関西テレビ放送は2013年6月25日、自動方調方式の衛星伝送装置(ポータリンク)を搭載した取材伝送車を新たに導入し、運用を開始したと発表した。

 新たな取材伝送車に搭載したポータリンクは、ボタンを押すことでアンテナが自動的に衛星を捕捉し、約2分後には伝送準備が整う。衛星経由で最大上り9MbpsのIP回線を確立できる。同一の衛星を利用して2回線の電話が映像伝送と同時に使用可能で、ENGカメラを利用した緊急中継にも対応する。

 車内の機器は座席1席分で、運転手以外に4人の乗車と取材機材を搭載できる。アンテナや車内の機器は取り外し可能で、建物やマイクロバス型の報道取材指揮支援車に移設すれば、伝送基地を設営できる。

 無線LANを利用した「準リアルタイム方式」による素材伝送にも対応する。準リアルタイム方式は関西テレビがクボテックと共同開発した伝送方式で、「無線LANのように速度が不安定な回線でも安定した映像・音声の伝送が可能」という。

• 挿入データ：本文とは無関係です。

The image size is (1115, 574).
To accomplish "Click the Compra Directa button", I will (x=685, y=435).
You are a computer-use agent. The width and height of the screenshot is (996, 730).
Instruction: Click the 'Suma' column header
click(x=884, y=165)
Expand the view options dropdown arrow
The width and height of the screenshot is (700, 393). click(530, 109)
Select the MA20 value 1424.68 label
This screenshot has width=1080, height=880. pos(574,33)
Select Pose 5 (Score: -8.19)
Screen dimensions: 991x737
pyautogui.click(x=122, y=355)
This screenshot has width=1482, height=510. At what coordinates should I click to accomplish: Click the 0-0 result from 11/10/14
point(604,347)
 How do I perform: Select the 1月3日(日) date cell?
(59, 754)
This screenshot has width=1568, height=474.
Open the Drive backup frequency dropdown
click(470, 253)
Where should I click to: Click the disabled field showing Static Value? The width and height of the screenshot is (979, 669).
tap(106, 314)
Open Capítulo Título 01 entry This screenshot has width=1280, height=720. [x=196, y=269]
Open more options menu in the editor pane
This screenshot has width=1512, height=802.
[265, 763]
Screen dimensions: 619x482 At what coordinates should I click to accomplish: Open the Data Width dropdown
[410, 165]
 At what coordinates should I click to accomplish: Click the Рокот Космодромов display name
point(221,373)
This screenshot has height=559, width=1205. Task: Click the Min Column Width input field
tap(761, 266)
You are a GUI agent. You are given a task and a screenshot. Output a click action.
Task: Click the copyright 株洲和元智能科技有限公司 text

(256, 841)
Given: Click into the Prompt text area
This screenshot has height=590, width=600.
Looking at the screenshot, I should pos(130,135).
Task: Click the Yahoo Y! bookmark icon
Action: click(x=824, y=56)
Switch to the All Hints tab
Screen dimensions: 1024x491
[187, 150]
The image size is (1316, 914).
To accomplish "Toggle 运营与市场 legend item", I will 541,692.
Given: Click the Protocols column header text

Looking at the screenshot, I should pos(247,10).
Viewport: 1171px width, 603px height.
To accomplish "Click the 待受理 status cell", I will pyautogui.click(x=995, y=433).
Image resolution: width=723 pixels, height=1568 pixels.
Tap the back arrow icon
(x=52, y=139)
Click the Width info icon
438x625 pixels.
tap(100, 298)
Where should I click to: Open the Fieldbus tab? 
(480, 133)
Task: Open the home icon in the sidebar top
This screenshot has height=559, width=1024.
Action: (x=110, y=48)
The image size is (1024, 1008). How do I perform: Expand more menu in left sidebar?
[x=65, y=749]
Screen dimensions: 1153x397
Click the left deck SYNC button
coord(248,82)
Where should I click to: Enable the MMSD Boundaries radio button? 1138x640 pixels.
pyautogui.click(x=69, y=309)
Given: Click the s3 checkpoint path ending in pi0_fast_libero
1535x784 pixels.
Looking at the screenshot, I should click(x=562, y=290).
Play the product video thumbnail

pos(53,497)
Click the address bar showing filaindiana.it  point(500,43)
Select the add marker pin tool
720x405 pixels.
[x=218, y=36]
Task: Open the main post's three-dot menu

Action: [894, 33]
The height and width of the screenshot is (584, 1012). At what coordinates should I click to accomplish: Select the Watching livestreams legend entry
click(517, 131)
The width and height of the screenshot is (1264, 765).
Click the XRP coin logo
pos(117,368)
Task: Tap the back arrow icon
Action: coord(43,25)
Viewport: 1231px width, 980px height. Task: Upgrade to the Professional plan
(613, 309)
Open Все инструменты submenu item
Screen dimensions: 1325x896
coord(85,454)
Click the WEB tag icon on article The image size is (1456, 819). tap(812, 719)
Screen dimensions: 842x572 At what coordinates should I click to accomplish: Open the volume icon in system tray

 発電機には、エンジンの回転を利用したNMG発電システム(最大出力3kVA)を採用した。燃料が枯渇する災害時にはエンジンを停止した状態でも携帯電話機やパソコンなどのIT機器を充電できるよう、大型のリチウムバッテリー(900Wh)も搭載している。

 関西テレビは、今回の取材伝送車を導入した背景について、「東日本大震災の発生直後、手動方調方式のポータリンクを取材車両で運搬し、大型の中継車が進入できないエリアから生中継を行った」「このときの経験から、伝送準備にかかる時間の短縮や、携帯電話機が使えなくても安定した連絡手段を確保することの重要性を認識した」と説明している。